------ EXTRACTED ENTRIES ------

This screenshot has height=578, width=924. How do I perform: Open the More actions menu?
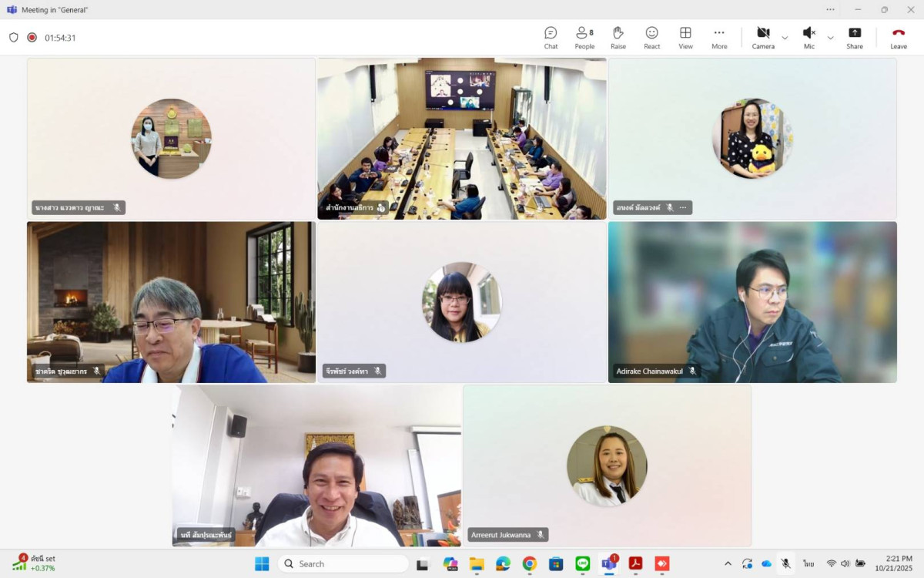[x=719, y=37]
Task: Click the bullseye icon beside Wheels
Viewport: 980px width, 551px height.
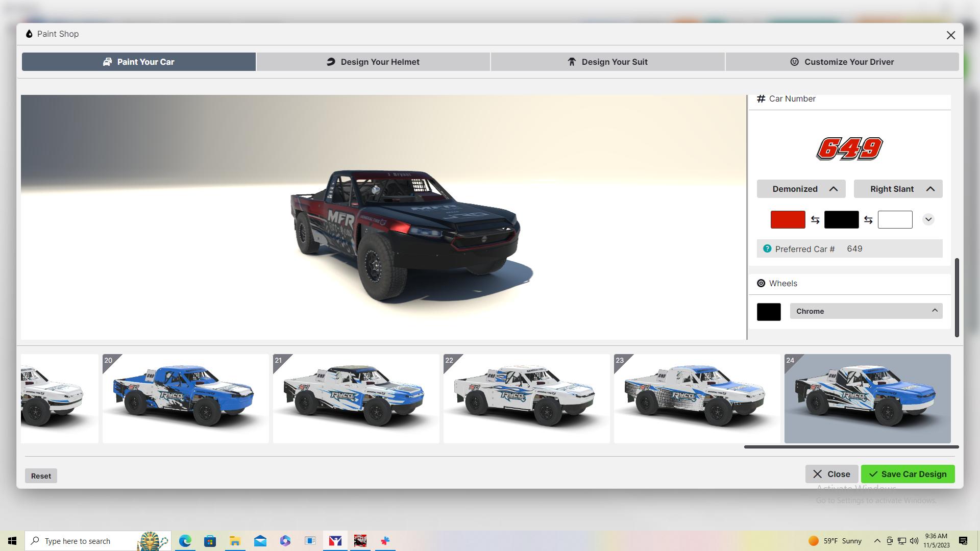Action: tap(761, 283)
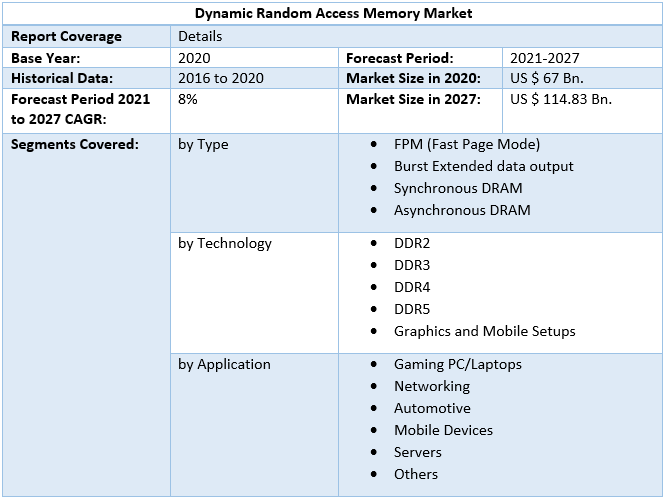Click the by Application segment cell
Screen dimensions: 669x500
pyautogui.click(x=224, y=364)
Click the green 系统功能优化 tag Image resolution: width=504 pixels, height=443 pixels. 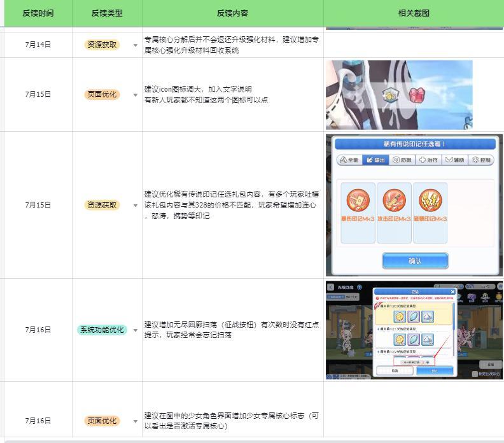click(102, 330)
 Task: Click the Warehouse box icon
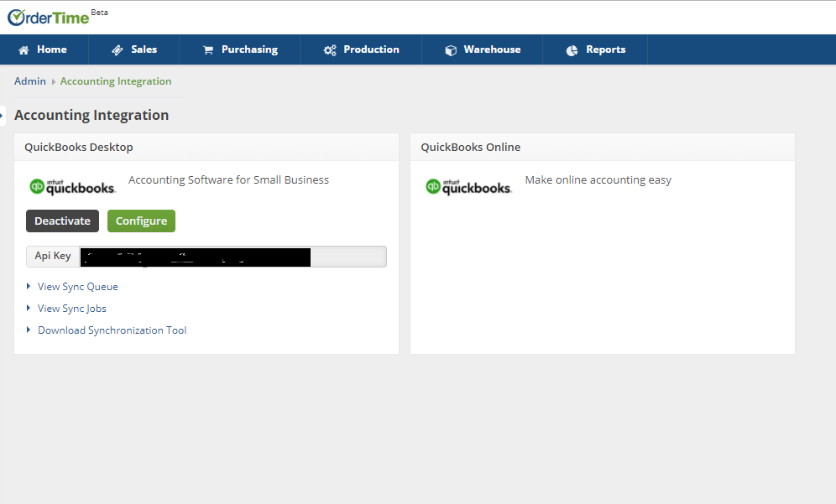tap(451, 50)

------

* _WHAT TO PRODUCE_:
Return every row above that contains the string "Task", copying each one in full.

* _RESPONSE TO THIS EXERCISE_:
Task: Click the bullseye icon beside Wheels
 Task: Click the Warehouse box icon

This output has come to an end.